Die Entscheidung, staatliche Beiträge einzustellen —bisher rund 40-47 % des Programthaushalts— markiert eine entscheidende Wende, wie in ersten Berichten dargestellt. Die Initiative von Colfuturo, die größte Lateinamerikas für Studienabschlüsse im Ausland, hat Tausenden Master- und Promotionsstudien im Ausland ermöglicht mit Gesamtinvestitionen von über 600 Mio.

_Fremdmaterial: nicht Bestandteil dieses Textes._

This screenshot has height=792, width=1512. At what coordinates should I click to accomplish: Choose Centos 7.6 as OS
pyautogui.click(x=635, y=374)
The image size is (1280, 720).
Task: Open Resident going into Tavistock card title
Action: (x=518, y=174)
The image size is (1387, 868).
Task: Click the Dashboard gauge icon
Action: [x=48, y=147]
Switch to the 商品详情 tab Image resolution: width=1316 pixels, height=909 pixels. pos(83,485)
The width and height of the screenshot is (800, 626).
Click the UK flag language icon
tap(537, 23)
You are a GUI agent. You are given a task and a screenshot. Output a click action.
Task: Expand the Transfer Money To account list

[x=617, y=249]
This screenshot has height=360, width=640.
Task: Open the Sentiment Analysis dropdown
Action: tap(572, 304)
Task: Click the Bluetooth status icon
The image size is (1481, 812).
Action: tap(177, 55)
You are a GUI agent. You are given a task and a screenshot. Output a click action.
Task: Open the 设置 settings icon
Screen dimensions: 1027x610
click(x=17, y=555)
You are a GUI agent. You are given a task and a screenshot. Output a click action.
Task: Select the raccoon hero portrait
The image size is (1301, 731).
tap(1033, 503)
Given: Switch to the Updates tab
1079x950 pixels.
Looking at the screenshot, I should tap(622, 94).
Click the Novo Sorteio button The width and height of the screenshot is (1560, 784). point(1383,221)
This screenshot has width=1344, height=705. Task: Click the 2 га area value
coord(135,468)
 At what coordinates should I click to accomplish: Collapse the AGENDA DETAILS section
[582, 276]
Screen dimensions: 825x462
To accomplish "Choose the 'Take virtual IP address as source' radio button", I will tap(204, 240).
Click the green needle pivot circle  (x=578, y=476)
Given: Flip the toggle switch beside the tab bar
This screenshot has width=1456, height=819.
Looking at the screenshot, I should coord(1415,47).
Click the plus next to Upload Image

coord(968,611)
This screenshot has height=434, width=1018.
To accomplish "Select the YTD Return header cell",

US$.
Petro fokussierte auf sozioökonomische Ungleichheiten und stellte fest, dass nur 1 % der Mittel Jugendliche aus estrato 1 erreichten und 26 % den estratos 1-3 zugutekamen (fast 80 % der jungen Bevölkerung Kolumbiens), während 74 % an estratos 4-6 gingen, einschließlich 41 % an die zwei oberen trotz ihres geringen Anteils. „Diese Politik, klassisch für die Mentalität der Banker, die Colfuturo leiten, ist elend“, erklärte er. „Das zeigt, warum Kolumbien so furchtbar ungleich ist, ein Land, das von großen Bankern und erblichen Familien regiert wird.“
Der Präsident kritisierte auch kreditbasierte Modelle: „90 Promotionen pro Jahr mit Krediten zu vergeben hilft Kolumbien nicht. Nur Reiche können sie zurückzahlen; Arme brechen ab oder verschulden sich, wie bei Icetex. Kredite sind nicht der Ausweg.“
Colfuturo hebt Erfolge hervor: 16.800 Kolumbianer studierten im Ausland, über 3.000 schlossen Promotionen ab (1.803 direkt, 1.462 nach Master). Die Stiftung investierte 618 Mio. US$, 53 % aus eigenen Mitteln, und verspricht, Verpflichtungen zu erfüllen, während sie neue Finanzierungen sucht.
Dieser Vorfall unterstreicht Spannungen in Kolumbiens Streben nach inklusiver Hochschulbildung inmitten tiefer Ungleichheiten.